# Отрывок
####################

ИЯ: Во-первых, я не вполне понял — вот речь идет о реформах министерства, они чем-то угрожают спецшколам? Что-то такое ужасное их ждет — может быть, я что-то пропустил?
ЮФ: Язык чиновных постановлений непрост для толкования. Пути закона не то чтобы неисповедимы, но они исповедимы не сразу. Сейчас на уровне инструкций для учителей ситуация выглядит следующим образом. В районных школах учителя говорят родителям: "Идите к нам, потому что спецшколы, гимназии и прогимназии больше не нужны. Принято решение урезать им их дополнительные часы занятий, потому что это несправедливо — в одни школы ломятся, а другие стоят пустые." В спецшколах и гимназиях в то же время родители стали массово заполнять по просьбе учителей какие-то бумаги, о том, что вот мой ребенок будет дополнительно заниматься в таких-то и таких-то кружках на базе школы — но при этом речь шла об обычных уроках, еще в прошлом году входивших в расписание в соответствии с местной программой. Вдобавок ходят слухи об укрупнении школ, которым далеко не все рады. Вот Сергей Евгеньевич Рукшин делал на этот счет мрачные прогнозы в своем интервью.
ИЯ: Кажется, понял. За спецшколы я и сам всегда очень волнуюсь, это для меня родная тема — например, потому, что я в спецшколе преподаю. Я веду сейчас десятый математический класс в 57 школе.
ЮФ: Вы ведете факультативную математику, и "листочки" с задачами, которые вы предлагаете школьникам...
ИЯ: "Листочки" у нас свои — хотя, конечно, они составлены под влиянием материалов Б. М. Давидовича, А. Шеня... кстати, мы сделали книжку "Элементы математики в задачах" (части 1, 2) на основе этого курса.
Так вот, насчет спецшкол. Во-первых, спецшколы спецшколам рознь. Спецшколы нужно поддерживать, конечно — но не по названию, а по результатам. В Москве, например, было огромное количество лицеев и гимназий. Когда, два года назад, мы проанализировали их результаты, мы увидели, что многие из них действительно отвечают своему названию, но огромное количество — ну обычная школа и обычная школа. И я вполне поддерживаю здесь позицию Московского Правительства: они же не убирали им финансирование, они добавили поддержку обычным школам до уровня лицеев и гимназий. Это первое. А второе — в Математическом Институте им. Стеклова произошло собрание директоров математических школ, на котором выступали В.В. Козлов и И. И. Калина, и там договорились, что спецшколы будут поддерживаться. И присутствующее там государство в лице И. И. Калины это подтвердило, и даже в какой-то мере инициировало. Третье. Эта поддержка — все юридические механизмы для ее обеспечения есть. Закон об образовании дает достаточно свободы школе, чтобы сделать более осмысленные программы и так далее. И это должно быть делом сообщества — государство в это не будет лезть. Организуют сейчас комиссии из учителей и, грубо говоря, проверять матшколу будет приходить не какой-то там чиновник, а действующие учителя с авторитетом внутри сообщества. Четвертое. Будут школам формировать заказ, подробности сейчас разрабатываются — но не за статус, а за результат. То есть, не то что школа назвалась математической, и ей за это дают дополнительное финансирование...

####################

# Список записей

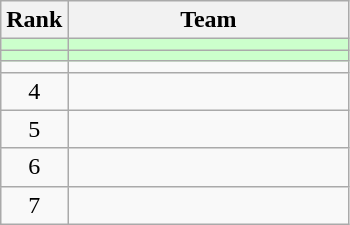
Team [208, 20]
5 [34, 129]
Rank [34, 20]
7 [34, 205]
6 [34, 167]
4 [34, 91]
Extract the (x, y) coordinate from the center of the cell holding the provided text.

####################

# Задание
Приведите повторно без изменений часть отрывка со слов «ИЯ: Кажется, понял.» по слова «основе этого курса.» включительно.

# Решение задачи
ИЯ: Кажется, понял. За спецшколы я и сам всегда очень волнуюсь, это для меня родная тема — например, потому, что я в спецшколе преподаю. Я веду сейчас десятый математический класс в 57 школе.
ЮФ: Вы ведете факультативную математику, и "листочки" с задачами, которые вы предлагаете школьникам...
ИЯ: "Листочки" у нас свои — хотя, конечно, они составлены под влиянием материалов Б. М. Давидовича, А. Шеня... кстати, мы сделали книжку "Элементы математики в задачах" (части 1, 2) на основе этого курса.